The document, issued by the Vatican on Saturday, said modern feminism’s fight for power and gender equality was undermining the traditional concept of family and creating a climate where gay marriages are seen as acceptable.
Frances Kissling, president of the US-based Catholics for a Free Choice, said she thought she had “passed through a time warp” when she read the document.
“I thought for sure it was the 1960s and Archie Bunker had been appointed theologian to the Pope,” she said, referring to the character in an old American TV series whose bigoted views included opposition to any form of women’s rights.
In a 37-page document “On the Collaboration of Men and Women in the Church and in the World,” the Vatican said women should be respected and have equal rights in the workplace, but differences between the sexes must be recognised and exalted.
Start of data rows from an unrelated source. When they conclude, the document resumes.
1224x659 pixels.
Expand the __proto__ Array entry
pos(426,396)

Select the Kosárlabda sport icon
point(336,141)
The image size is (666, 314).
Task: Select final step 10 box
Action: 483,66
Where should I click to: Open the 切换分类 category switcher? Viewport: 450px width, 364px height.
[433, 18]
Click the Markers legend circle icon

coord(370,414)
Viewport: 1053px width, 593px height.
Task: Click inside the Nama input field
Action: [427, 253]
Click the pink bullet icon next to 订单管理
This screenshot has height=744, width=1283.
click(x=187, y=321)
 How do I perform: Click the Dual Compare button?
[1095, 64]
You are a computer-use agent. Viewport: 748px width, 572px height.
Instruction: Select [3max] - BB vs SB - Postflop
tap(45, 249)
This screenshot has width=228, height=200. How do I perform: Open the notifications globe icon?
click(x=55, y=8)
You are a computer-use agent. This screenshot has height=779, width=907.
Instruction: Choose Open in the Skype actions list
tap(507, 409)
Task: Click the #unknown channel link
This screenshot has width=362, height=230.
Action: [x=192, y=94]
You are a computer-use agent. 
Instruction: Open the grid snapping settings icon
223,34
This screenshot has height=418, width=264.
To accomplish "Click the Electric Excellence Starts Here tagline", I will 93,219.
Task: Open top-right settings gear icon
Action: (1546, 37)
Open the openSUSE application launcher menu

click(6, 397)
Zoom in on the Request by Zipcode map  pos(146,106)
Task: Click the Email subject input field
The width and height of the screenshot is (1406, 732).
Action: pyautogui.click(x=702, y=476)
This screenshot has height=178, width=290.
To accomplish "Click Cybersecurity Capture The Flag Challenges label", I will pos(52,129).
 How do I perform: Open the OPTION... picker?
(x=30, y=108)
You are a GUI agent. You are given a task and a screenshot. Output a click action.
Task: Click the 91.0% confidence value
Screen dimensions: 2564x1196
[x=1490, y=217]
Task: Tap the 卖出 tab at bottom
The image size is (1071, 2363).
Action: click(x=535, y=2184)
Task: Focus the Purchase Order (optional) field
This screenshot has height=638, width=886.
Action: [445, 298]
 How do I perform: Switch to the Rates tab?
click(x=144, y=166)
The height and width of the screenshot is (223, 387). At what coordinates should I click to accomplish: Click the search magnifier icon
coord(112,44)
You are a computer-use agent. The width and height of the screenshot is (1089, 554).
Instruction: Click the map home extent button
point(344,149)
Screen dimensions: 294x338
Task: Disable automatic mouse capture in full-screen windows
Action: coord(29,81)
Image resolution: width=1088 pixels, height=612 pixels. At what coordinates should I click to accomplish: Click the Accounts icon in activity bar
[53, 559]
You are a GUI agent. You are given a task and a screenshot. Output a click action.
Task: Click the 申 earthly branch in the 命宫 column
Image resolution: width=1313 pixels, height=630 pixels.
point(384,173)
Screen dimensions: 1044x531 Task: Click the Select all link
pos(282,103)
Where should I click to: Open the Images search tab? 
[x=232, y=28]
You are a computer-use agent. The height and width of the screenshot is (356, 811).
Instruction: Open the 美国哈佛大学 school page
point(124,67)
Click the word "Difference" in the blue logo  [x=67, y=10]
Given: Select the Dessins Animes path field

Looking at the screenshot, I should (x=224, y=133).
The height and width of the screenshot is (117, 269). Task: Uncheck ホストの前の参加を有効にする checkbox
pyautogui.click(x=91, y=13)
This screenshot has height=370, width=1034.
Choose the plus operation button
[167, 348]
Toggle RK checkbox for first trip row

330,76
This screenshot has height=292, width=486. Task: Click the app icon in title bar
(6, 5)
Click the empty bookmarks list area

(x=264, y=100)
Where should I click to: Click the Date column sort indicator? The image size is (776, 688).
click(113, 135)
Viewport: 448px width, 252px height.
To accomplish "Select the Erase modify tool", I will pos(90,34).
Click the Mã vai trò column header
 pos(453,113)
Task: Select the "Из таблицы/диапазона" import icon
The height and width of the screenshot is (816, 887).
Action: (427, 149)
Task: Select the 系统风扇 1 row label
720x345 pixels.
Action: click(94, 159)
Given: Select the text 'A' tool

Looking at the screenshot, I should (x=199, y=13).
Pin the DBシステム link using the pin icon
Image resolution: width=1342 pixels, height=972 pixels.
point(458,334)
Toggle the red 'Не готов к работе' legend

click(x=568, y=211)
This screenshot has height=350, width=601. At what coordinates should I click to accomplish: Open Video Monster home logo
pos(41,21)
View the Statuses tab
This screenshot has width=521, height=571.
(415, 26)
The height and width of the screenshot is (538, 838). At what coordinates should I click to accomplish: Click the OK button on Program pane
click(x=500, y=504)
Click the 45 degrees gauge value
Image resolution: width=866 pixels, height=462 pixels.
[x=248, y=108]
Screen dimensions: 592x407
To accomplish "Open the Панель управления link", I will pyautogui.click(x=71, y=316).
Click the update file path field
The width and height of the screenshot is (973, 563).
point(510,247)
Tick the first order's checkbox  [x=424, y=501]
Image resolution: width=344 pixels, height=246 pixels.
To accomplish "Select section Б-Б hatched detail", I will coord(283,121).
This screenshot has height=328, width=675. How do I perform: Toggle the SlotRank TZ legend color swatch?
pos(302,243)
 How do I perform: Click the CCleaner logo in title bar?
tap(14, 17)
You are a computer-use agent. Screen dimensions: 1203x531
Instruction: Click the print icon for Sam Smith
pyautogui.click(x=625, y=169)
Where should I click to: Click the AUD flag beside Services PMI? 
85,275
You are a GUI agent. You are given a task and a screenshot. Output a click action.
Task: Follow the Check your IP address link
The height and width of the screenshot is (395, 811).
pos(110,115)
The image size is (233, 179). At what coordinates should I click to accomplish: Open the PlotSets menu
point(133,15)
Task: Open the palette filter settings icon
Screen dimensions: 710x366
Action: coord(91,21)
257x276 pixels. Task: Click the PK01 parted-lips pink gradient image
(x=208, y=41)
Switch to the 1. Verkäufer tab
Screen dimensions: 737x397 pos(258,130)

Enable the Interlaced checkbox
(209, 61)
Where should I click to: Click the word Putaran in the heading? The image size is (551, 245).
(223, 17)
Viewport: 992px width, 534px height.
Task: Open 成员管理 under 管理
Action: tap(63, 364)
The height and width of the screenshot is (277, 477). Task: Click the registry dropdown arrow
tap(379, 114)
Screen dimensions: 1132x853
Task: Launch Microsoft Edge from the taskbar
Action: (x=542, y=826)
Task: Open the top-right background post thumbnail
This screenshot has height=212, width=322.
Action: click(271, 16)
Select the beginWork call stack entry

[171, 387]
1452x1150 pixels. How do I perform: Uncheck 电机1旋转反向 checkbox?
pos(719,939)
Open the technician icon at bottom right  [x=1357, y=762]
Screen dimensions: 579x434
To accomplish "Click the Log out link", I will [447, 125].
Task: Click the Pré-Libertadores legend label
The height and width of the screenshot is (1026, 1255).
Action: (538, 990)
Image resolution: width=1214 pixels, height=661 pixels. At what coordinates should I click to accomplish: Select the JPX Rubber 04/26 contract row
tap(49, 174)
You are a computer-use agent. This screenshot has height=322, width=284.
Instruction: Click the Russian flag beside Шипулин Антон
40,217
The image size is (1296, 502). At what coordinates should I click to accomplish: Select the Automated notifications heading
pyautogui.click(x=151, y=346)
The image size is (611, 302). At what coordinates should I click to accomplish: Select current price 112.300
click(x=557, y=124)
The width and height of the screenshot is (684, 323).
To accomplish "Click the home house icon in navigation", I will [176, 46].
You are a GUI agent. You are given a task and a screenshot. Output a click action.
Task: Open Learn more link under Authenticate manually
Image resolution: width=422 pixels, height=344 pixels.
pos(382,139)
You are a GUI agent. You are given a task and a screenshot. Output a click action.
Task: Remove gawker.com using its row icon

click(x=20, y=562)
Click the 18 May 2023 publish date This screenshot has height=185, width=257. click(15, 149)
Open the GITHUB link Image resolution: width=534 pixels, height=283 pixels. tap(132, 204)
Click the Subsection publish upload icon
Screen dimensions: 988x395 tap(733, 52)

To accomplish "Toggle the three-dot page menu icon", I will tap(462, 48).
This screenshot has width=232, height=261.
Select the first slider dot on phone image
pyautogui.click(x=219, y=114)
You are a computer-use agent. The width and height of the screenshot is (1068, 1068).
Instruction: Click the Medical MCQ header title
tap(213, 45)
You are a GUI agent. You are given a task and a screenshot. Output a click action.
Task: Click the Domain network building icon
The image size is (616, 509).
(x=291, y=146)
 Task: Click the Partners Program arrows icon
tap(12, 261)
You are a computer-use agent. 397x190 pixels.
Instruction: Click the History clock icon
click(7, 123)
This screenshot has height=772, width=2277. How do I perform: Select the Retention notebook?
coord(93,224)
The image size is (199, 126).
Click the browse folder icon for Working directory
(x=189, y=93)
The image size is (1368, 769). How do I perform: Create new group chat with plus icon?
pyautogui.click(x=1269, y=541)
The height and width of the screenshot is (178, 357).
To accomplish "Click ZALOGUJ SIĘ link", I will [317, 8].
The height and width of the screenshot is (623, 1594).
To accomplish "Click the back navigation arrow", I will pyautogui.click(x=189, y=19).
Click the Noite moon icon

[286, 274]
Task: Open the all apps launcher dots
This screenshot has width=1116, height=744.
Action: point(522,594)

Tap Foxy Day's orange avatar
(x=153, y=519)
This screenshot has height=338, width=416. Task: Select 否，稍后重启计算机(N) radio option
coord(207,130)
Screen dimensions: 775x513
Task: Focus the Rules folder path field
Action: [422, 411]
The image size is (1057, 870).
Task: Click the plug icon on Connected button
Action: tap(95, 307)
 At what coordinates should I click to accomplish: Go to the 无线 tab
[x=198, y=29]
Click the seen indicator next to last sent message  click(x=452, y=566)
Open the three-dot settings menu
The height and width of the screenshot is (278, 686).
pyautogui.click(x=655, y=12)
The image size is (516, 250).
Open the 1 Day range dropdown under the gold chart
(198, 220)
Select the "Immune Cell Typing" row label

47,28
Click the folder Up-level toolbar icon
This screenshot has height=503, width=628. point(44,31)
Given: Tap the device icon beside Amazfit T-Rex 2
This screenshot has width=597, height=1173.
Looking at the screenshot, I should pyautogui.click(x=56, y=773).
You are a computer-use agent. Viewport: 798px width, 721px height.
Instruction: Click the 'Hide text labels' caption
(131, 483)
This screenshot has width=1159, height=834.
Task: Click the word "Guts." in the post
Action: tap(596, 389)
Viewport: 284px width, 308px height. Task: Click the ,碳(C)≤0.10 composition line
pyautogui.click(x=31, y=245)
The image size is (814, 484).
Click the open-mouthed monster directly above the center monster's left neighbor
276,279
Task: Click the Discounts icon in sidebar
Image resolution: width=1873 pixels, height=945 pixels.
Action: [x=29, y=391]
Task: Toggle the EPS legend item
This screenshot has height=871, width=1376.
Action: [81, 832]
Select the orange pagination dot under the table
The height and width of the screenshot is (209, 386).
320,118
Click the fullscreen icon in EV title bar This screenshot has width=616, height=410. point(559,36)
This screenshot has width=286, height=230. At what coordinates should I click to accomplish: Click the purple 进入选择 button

The document, which re-stated Catholic Church positions, including the ban on female priests, said that many women felt they had to be “adversaries of men” in order to be themselves.
It criticised feminism’s attempt to erase gender differences, saying it had inspired ideologies questioning the traditional family structure of a mother and a father and making homosexuality and heterosexuality virtually equivalent.
“Such observations could only be made by men who have no significant relationships with women,” Kissling said. Emma Bonino, a former European commissioner and current member of the European parliament, said the Vatican was writing about a world that no longer exists.
“This letter could easily have been written by an imam of al-Azhar,” she said, referring to Sunni Islam’s most respected institution of religious learning in Cairo.
Some women suggested that the Vatican was taking a patronising attitude that it would not take toward men.
“What continues to shock me is this teaching attitude that is always directed at women and never at men,” Chiara Saraceno, a professor of sociology at the University of Turin, told the leftist newspaper L’Unita.